Disclaimer: The information provided is meant to be educational and should not be incorporated as a treatment plan for prediabetes without consultation with your own primary care provider
Prediabetes is a condition in which blood sugar levels are elevated, indicating that diabetes could develop if lifestyle interventions are not made. One in three Americans have prediabetes, and up to 80% are unaware that they are prediabetic as there are typically no symptoms. In this blog post, you will glean a better understanding of what prediabetes is, what risk factors are associated with prediabetes, and how to modify your lifestyle in order to reverse prediabetes.
What Causes Prediabetes?
To be diagnosed with prediabetes, lab work is needed. Those at risk for developing prediabetes include patients who are overweight, physically inactive, 45 years or older, have a family history of type 2 diabetes, or have a history of diabetes during pregnancy. These risk factors often indicate that annual screening is needed to assess for prediabetes.
The labs used to diagnose prediabetes are blood sugar and a lab called a hemoglobin A1c (sugar average over about 3 months). A fasting blood sugar between 100-125 mg/dl or a hemoglobin a1c between 5.7-6.4% is considered to be in prediabetic range.
What Are The Chances Of Prediabetes Turning Into Diabetes?
Insulin is a hormone produced by the pancreas that is needed to utilize and store sugar in the body for energy. If there are persistently high sugars in the bloodstream, the body then puts out a higher level of insulin, and over time, becomes resistant to that insulin.
Insulin resistance is what then leads to prediabetes and, without intervention, type 2 diabetes. Excess carbohydrate, sugar, and processed food intake increase insulin production and, if done consistently, results in obesity, prediabetes, and eventually type 2 diabetes.
What Are The Warning Signs Of Prediabetes?
As there is progression from being overweight, to prediabetes, and then to diabetes, more function of the pancreas is lost, making the condition harder to reverse. Therefore, it is important to take action as early as possible with lifestyle modifications to have a better chance at reversal.
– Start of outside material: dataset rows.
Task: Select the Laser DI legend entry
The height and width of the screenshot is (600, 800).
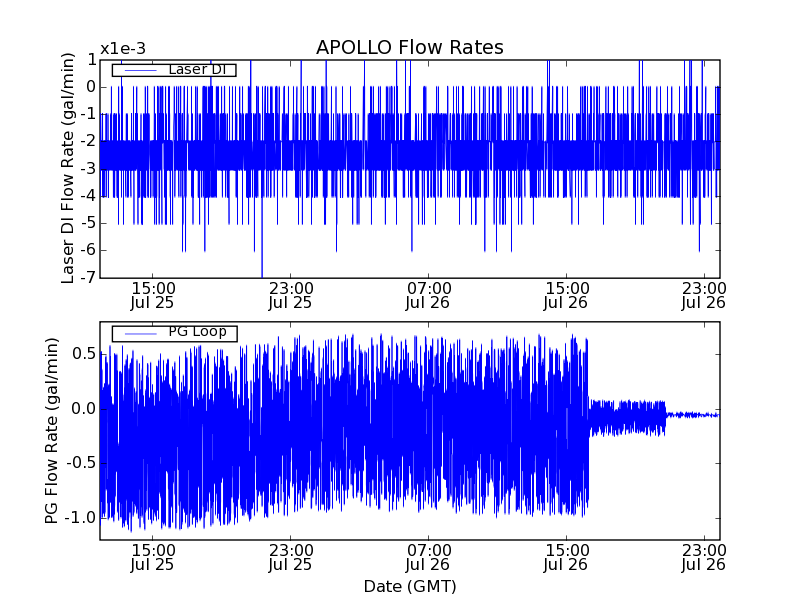Action: (x=174, y=70)
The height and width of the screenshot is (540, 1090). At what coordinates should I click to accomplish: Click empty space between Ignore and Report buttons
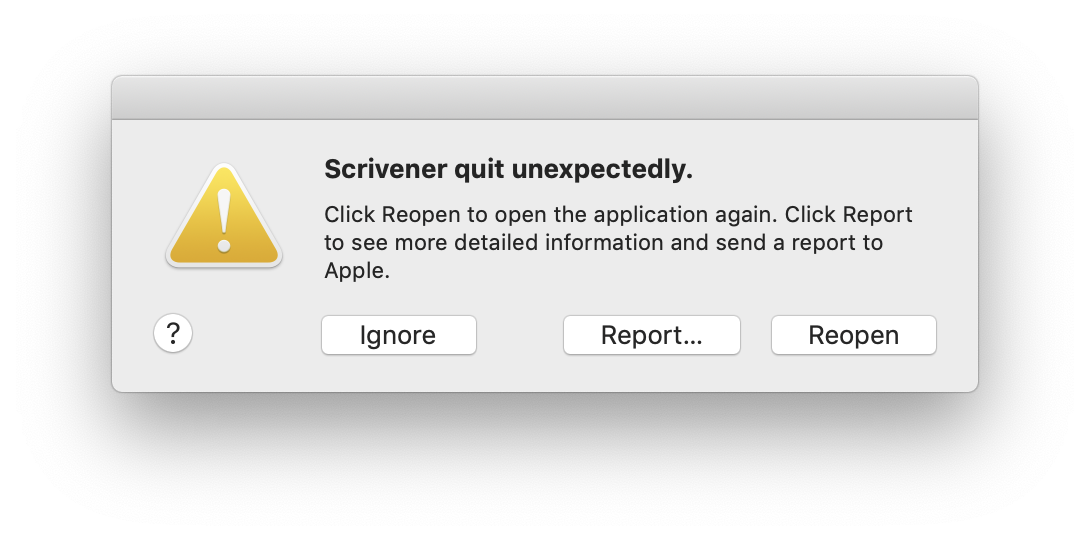tap(519, 335)
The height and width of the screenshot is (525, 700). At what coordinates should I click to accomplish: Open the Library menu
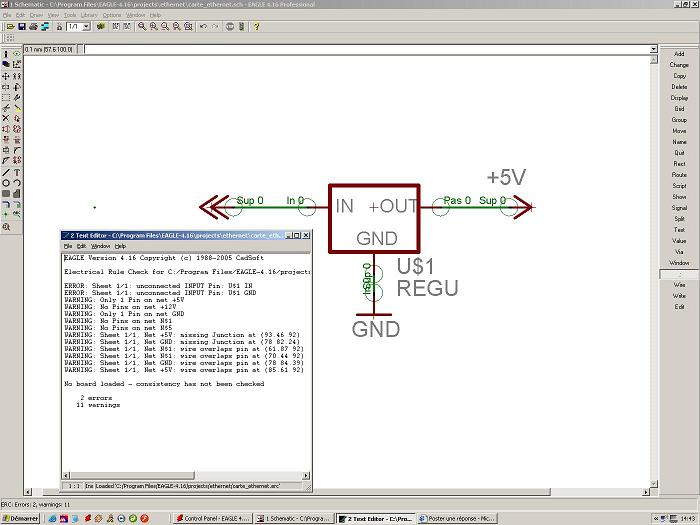coord(86,15)
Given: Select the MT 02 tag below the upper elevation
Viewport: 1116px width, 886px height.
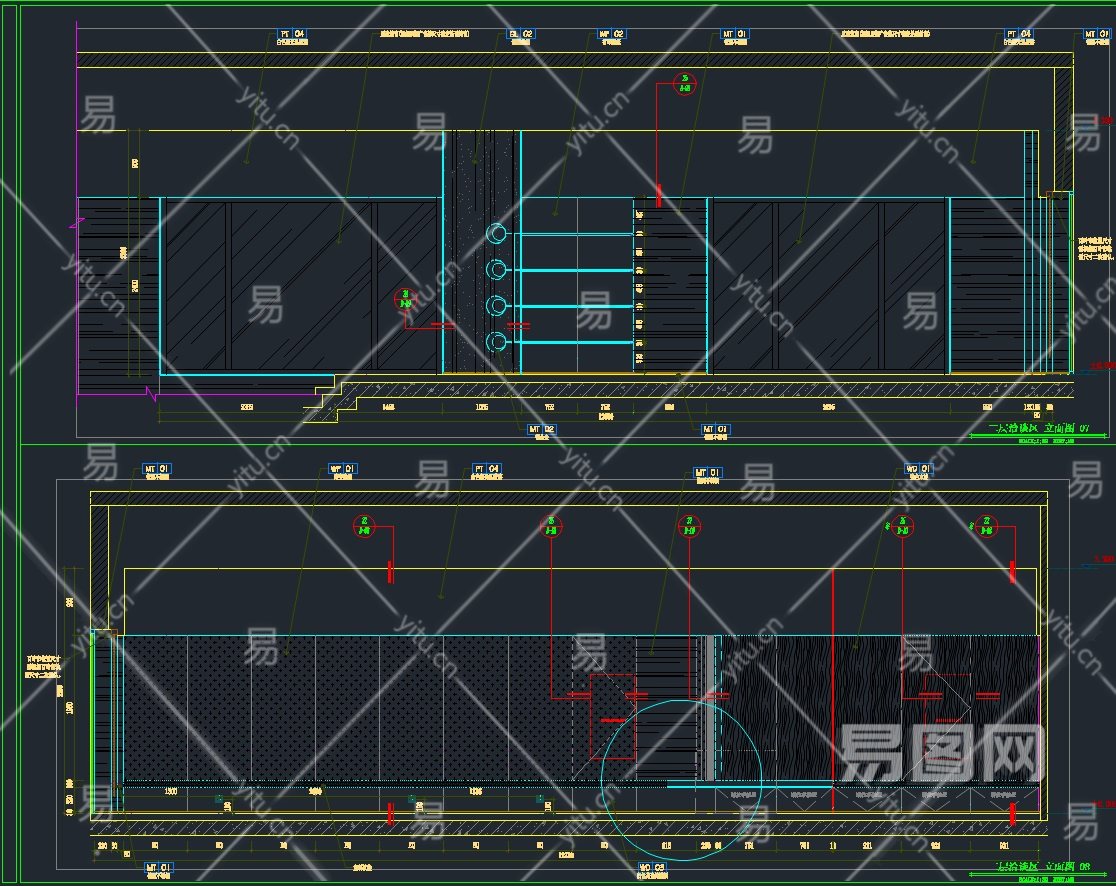Looking at the screenshot, I should [542, 429].
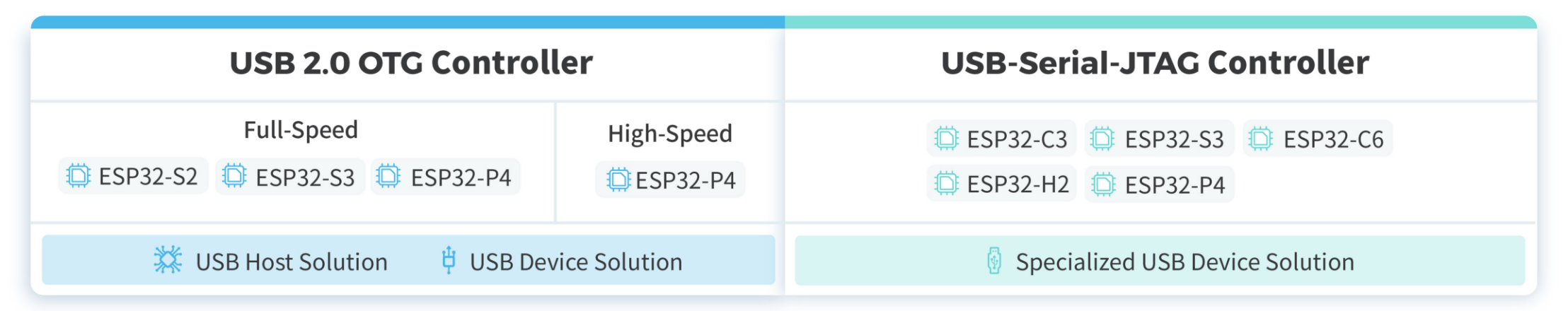Click the chip icon beside ESP32-S2
The height and width of the screenshot is (311, 1568).
pos(78,176)
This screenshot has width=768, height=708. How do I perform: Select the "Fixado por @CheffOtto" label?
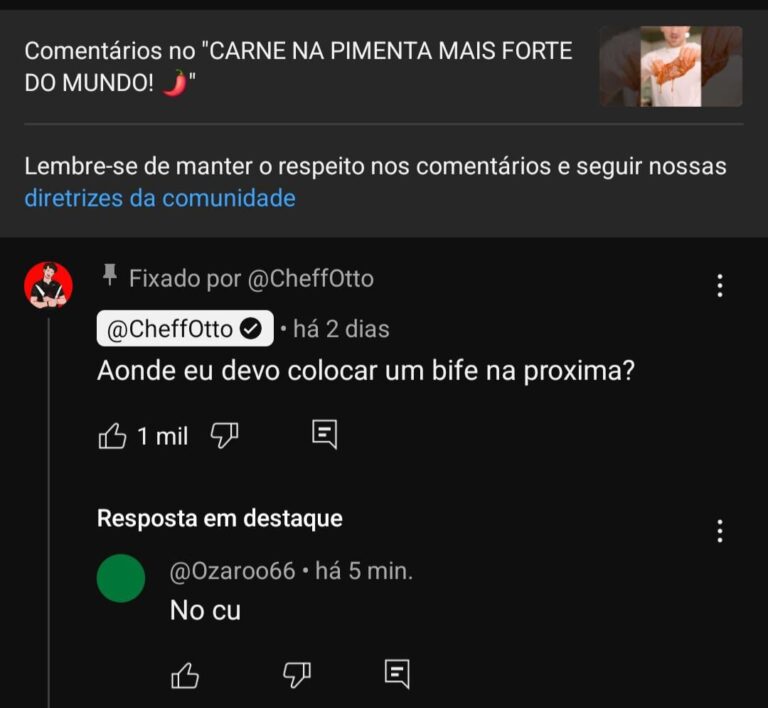click(251, 278)
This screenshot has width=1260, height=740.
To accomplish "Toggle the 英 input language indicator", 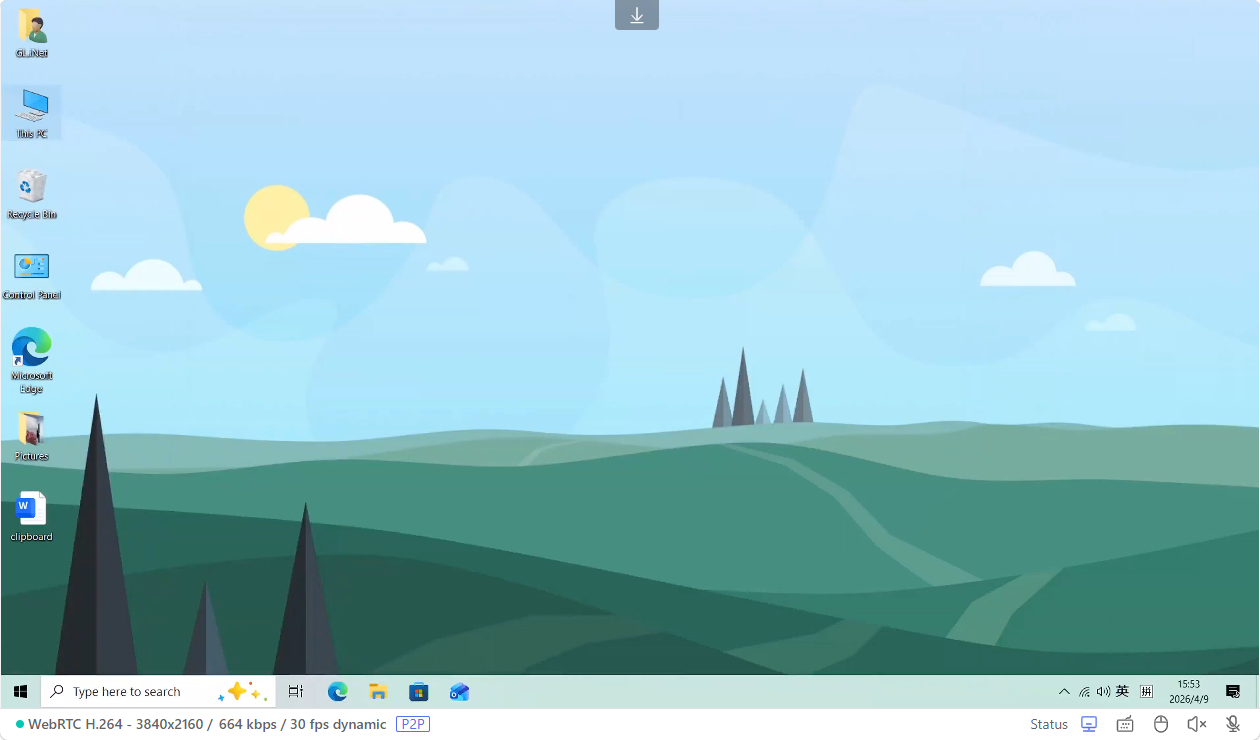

Those with diabetes are at higher risk for heart disease and stroke and are more susceptible to developing nerve damage, kidney disease and infections. In addition to these conditions, diabetes results in high medical expenses.
Prediabetes is a warning sign that, without intervention, diabetes will develop. Therefore, it should be taken seriously with immediate lifestyle intervention.
Can Prediabetes Go Away?
Prediabetes can be prevented by lowering insulin levels so that the body does not become resistant. This is done by decreasing snacking and specifically decreasing intake of high glycemic foods, carbohydrates, processed foods, refined grains, sugar, and sugary beverages. This is the first, and perhaps most important, step in prevention.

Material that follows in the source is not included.